What is required: Each entry is to be output as written, so that none is missing.
*** Opening Supplied data ***
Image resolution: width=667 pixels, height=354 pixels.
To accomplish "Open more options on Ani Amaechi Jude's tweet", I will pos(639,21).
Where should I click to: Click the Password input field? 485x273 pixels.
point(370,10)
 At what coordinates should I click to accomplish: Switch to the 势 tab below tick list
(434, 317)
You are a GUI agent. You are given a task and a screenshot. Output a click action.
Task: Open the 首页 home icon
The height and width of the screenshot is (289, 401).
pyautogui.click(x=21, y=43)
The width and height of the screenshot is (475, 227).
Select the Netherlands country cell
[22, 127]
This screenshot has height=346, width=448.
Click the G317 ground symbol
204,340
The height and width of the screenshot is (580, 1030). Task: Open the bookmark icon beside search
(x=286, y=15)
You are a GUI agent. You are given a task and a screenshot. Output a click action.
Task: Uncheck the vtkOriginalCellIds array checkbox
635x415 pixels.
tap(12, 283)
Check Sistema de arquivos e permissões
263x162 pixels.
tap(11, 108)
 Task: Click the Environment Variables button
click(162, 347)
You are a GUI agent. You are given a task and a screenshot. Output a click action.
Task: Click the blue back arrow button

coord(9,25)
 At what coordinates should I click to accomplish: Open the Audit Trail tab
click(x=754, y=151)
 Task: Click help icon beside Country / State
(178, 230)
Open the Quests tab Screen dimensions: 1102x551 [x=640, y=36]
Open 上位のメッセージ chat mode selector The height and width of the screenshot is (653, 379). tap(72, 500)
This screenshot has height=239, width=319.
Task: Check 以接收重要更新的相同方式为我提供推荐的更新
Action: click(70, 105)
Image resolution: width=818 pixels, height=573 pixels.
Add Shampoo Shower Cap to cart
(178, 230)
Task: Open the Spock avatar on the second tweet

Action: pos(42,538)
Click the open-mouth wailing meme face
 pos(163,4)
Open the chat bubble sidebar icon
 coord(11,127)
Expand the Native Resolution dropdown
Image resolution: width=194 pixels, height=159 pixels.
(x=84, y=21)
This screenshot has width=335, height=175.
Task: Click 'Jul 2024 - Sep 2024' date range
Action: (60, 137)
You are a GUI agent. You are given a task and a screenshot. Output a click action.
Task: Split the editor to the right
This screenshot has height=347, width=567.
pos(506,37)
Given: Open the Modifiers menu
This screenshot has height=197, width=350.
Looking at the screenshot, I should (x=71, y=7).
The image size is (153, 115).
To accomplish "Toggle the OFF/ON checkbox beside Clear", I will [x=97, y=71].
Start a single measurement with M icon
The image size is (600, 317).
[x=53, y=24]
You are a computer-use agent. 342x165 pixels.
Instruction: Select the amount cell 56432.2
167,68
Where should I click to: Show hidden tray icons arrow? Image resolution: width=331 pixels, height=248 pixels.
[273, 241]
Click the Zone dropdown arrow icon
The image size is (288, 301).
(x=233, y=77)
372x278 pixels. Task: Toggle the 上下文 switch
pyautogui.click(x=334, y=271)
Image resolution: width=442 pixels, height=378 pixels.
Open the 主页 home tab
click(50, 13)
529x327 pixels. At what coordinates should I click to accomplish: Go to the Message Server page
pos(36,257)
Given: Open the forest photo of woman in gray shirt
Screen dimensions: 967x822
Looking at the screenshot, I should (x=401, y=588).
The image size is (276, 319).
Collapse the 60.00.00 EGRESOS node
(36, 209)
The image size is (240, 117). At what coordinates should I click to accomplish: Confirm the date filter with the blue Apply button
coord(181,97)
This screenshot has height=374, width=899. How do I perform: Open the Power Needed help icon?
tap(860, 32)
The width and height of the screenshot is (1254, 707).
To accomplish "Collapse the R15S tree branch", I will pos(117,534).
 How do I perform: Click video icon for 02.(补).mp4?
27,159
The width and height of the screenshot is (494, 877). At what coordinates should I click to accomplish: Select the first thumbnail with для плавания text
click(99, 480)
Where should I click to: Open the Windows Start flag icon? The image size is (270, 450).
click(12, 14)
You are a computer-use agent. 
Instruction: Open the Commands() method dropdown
*** Closing Supplied data ***
Exercise output:
Image resolution: width=667 pixels, height=354 pixels.
To accomplish "Open more options on Ani Amaechi Jude's tweet", I will pos(639,21).
Where should I click to: Click the Password input field? 485x273 pixels.
point(370,10)
 At what coordinates should I click to accomplish: Switch to the 势 tab below tick list
(434, 317)
You are a GUI agent. You are given a task and a screenshot. Output a click action.
Task: Open the 首页 home icon
The height and width of the screenshot is (289, 401).
pyautogui.click(x=21, y=43)
The width and height of the screenshot is (475, 227).
Select the Netherlands country cell
[22, 127]
This screenshot has height=346, width=448.
Click the G317 ground symbol
204,340
The height and width of the screenshot is (580, 1030). Task: Open the bookmark icon beside search
(x=286, y=15)
You are a GUI agent. You are given a task and a screenshot. Output a click action.
Task: Uncheck the vtkOriginalCellIds array checkbox
635x415 pixels.
tap(12, 283)
Check Sistema de arquivos e permissões
263x162 pixels.
tap(11, 108)
 Task: Click the Environment Variables button
click(162, 347)
You are a GUI agent. You are given a task and a screenshot. Output a click action.
Task: Click the blue back arrow button

coord(9,25)
 At what coordinates should I click to accomplish: Open the Audit Trail tab
click(x=754, y=151)
 Task: Click help icon beside Country / State
(178, 230)
Open the Quests tab Screen dimensions: 1102x551 [x=640, y=36]
Open 上位のメッセージ chat mode selector The height and width of the screenshot is (653, 379). tap(72, 500)
This screenshot has height=239, width=319.
Task: Check 以接收重要更新的相同方式为我提供推荐的更新
Action: click(70, 105)
Image resolution: width=818 pixels, height=573 pixels.
Add Shampoo Shower Cap to cart
(178, 230)
Task: Open the Spock avatar on the second tweet

Action: pos(42,538)
Click the open-mouth wailing meme face
 pos(163,4)
Open the chat bubble sidebar icon
 coord(11,127)
Expand the Native Resolution dropdown
Image resolution: width=194 pixels, height=159 pixels.
(x=84, y=21)
This screenshot has width=335, height=175.
Task: Click 'Jul 2024 - Sep 2024' date range
Action: (60, 137)
You are a GUI agent. You are given a task and a screenshot. Output a click action.
Task: Split the editor to the right
This screenshot has height=347, width=567.
pos(506,37)
Given: Open the Modifiers menu
This screenshot has height=197, width=350.
Looking at the screenshot, I should (x=71, y=7).
The image size is (153, 115).
To accomplish "Toggle the OFF/ON checkbox beside Clear", I will [x=97, y=71].
Start a single measurement with M icon
The image size is (600, 317).
[x=53, y=24]
You are a computer-use agent. 342x165 pixels.
Instruction: Select the amount cell 56432.2
167,68
Where should I click to: Show hidden tray icons arrow? Image resolution: width=331 pixels, height=248 pixels.
[273, 241]
Click the Zone dropdown arrow icon
The image size is (288, 301).
(x=233, y=77)
372x278 pixels. Task: Toggle the 上下文 switch
pyautogui.click(x=334, y=271)
Image resolution: width=442 pixels, height=378 pixels.
Open the 主页 home tab
click(50, 13)
529x327 pixels. At what coordinates should I click to accomplish: Go to the Message Server page
pos(36,257)
Given: Open the forest photo of woman in gray shirt
Screen dimensions: 967x822
Looking at the screenshot, I should (x=401, y=588).
The image size is (276, 319).
Collapse the 60.00.00 EGRESOS node
(36, 209)
The image size is (240, 117). At what coordinates should I click to accomplish: Confirm the date filter with the blue Apply button
coord(181,97)
This screenshot has height=374, width=899. How do I perform: Open the Power Needed help icon?
tap(860, 32)
The width and height of the screenshot is (1254, 707).
To accomplish "Collapse the R15S tree branch", I will pos(117,534).
 How do I perform: Click video icon for 02.(补).mp4?
27,159
The width and height of the screenshot is (494, 877). At what coordinates should I click to accomplish: Select the first thumbnail with для плавания text
click(99, 480)
Where should I click to: Open the Windows Start flag icon? The image size is (270, 450).
click(12, 14)
You are a computer-use agent. 
Instruction: Open the Commands() method dropdown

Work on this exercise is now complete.